Design, Setting, and Participants  The Effects of Selective Serotonin Re-Uptake Inhibition on Morbidity, Mortality, and Mood in Depressed Heart Failure Patients (MOOD-HF) study was a double-blind, placebo-controlled randomized clinical trial conducted at 16 tertiary medical centers in Germany. Between March 2009 and February 2014, patients at outpatient clinics with New York Heart Association class II-IV heart failure and reduced left ventricular ejection fraction (<45%) were screened for depression using the 9-item Patient Health Questionnaire. Patients with suspected depression were then invited to undergo a Structured Clinical Interview based on the Diagnostic and Statistical Manual of Mental Disorders (Fourth Edition) to establish the diagnosis.

Interventions  Patients were randomized 1:1 to receive escitalopram (10-20 mg) or matching placebo in addition to optimal heart failure therapy. Study duration was 24 months.

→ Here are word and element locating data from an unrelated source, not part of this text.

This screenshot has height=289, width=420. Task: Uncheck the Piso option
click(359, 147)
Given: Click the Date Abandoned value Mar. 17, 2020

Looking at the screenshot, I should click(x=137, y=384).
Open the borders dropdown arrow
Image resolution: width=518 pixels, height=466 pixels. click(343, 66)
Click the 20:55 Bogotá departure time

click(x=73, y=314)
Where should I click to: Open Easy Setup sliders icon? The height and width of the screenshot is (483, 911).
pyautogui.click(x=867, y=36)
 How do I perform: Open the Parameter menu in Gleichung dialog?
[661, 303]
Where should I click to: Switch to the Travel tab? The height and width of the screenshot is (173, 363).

Main Outcomes and Measures  The composite primary outcome was time to all-cause death or hospitalization. Prespecified secondary outcomes included safety and depression severity at 12 weeks of treatment (including the titration period), which were determined using the 10-item Montgomery-Åsberg Depression Rating Scale (total possible score, 0 to 60; higher scores indicate more severe depression).

Results  A total of 372 patients (mean age, 62 years; 24% female) were randomized and had taken at least 1 dose of study medication when the data and safety monitoring committee recommended the trial be stopped early. During a median participation time of 18.4 months (n = 185) for the escitalopram group and 18.7 months (n = 187) for the placebo group, the primary outcome of death or hospitalization occurred in 116 (63%) patients and 119 (64%) patients, respectively (hazard ratio, 0.99 [95% CI, 0.76 to 1.27]; P = .92). The mean Montgomery-Åsberg Depression Rating Scale sum score changed from 20.2 at baseline to 11.2 at 12 weeks in the escitalopram group and from 21.4 to 12.5 in the placebo group (between-group difference, −0.9 [95% CI,−2.6 to 0.7]; P = .26). Safety parameters were comparable between groups.

Conclusions and Relevance  In patients with chronic heart failure with reduced ejection fraction and depression, 18 months of treatment with escitalopram compared with placebo did not significantly reduce all-cause mortality or hospitalization, and there was no significant improvement in depression. These findings do not support the use of escitalopram in patients with chronic systolic heart failure and depression.